May 14,2026 Chart - sell‑side trap
What the Chart Shows: Yellow Lines, Orange Line, and the Blue Arch
This chart is visualizing a complete liquidity cycle in SRE/SRR terms. The yellow lines, orange lines, and blue arch each represent a different phase of how liquidity is built, swept, reclaimed, and then used to drive price in the opposite direction.
1. Yellow Lines = Liquidity Shelves
The yellow lines mark liquidity shelves – areas where:
- Traders place stop-loss orders
- Traders place breakout orders
- Resting liquidity builds up over time
These shelves act like liquidity magnets. They show where the market has a strong incentive to reach for orders, both:
- Below price (sell-side liquidity)
- Above price (buy-side liquidity)
2. Orange Lines = Sweep Zones (Stop-Hunt Levels)

• [DATA PROVIDED]:

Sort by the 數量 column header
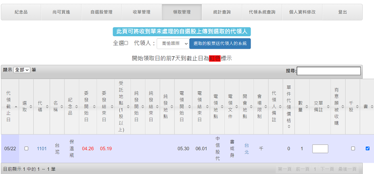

• [JOBS]:
1. Answer the following from the chart explanation:
(a) In what terms does the chart visualize a complete liquidity cycle?
(b) What do the yellow lines mark?
(c) Where is sell-side liquidity located relative to price?
2. Duplicate the chart explanation precisely from "1. Yellow Lines" to "price (buy-side liquidity)".
3. List every characteristic that the chart explanation gives for the areas marked as liquidity shelves.

• [TASK RESULTS]:
1.
(a) In SRE/SRR terms.
(b) Liquidity shelves.
(c) Below price.

2.
1. Yellow Lines = Liquidity Shelves
The yellow lines mark liquidity shelves – areas where:
- Traders place stop-loss orders
- Traders place breakout orders
- Resting liquidity builds up over time
These shelves act like liquidity magnets. They show where the market has a strong incentive to reach for orders, both:
- Below price (sell-side liquidity)
- Above price (buy-side liquidity)

3.
- Traders place stop-loss orders
- Traders place breakout orders
- Resting liquidity builds up over time